From the data below, copy out every line in which the word "click" occurs.

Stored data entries
※ ※ ※
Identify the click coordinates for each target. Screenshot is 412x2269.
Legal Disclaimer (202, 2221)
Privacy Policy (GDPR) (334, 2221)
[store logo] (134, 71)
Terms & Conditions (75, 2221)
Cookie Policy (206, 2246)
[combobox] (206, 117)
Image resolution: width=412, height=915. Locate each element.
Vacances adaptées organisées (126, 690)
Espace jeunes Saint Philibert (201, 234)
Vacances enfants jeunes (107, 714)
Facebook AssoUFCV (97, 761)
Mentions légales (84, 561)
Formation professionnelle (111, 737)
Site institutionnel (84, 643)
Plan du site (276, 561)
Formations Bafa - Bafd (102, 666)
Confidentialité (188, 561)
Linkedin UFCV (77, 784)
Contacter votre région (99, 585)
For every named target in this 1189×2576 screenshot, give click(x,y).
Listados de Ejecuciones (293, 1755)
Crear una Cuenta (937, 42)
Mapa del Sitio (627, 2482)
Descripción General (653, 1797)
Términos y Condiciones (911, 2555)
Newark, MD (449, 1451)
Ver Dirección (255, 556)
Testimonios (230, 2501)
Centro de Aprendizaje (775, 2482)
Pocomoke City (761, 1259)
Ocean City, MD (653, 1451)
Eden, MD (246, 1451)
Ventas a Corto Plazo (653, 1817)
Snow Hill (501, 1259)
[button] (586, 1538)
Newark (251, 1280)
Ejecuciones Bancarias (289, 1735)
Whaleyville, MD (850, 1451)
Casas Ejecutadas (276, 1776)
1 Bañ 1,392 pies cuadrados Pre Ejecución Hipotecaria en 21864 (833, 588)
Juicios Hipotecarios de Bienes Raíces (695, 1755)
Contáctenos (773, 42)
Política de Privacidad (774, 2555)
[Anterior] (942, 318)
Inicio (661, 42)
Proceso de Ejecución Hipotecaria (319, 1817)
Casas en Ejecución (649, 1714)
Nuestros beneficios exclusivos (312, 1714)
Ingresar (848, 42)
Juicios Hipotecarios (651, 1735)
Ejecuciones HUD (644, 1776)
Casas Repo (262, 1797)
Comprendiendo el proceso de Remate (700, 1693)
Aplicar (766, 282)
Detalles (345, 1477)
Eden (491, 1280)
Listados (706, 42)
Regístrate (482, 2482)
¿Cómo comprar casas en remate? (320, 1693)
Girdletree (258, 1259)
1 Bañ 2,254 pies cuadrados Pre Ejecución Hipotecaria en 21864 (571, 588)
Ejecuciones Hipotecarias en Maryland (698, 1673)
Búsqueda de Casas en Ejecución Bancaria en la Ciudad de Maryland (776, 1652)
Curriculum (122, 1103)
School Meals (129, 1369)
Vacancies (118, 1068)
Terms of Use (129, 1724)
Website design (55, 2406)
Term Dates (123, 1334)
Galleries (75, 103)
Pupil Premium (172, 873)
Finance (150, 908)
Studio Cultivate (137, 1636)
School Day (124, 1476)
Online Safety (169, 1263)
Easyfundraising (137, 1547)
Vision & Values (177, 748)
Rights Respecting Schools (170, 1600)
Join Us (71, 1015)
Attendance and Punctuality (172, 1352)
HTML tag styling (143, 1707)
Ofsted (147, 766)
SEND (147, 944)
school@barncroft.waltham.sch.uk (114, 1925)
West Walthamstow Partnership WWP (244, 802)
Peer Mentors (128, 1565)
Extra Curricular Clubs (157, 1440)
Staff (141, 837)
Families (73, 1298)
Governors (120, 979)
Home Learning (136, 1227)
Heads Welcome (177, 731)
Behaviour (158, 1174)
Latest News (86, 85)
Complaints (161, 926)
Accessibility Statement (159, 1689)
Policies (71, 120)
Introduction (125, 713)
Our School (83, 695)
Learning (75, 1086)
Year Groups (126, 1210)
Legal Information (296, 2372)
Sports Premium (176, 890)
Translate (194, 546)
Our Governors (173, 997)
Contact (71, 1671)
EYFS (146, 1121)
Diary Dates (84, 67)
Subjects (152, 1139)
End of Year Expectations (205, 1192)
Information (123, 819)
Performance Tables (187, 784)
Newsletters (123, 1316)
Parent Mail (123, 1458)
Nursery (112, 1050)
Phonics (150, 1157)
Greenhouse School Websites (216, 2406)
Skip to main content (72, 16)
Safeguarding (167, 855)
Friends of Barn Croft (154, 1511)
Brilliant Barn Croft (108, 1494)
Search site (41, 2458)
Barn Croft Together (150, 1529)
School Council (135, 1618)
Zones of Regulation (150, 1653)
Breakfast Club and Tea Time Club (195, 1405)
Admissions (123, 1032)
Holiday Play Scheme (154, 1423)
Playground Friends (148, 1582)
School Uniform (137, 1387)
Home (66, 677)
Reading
※ ※ ※
> Written response
Identify the click coordinates for each target. Screenshot is 412x2269.
For every named target in this 1189×2576 screenshot, give click(x,y).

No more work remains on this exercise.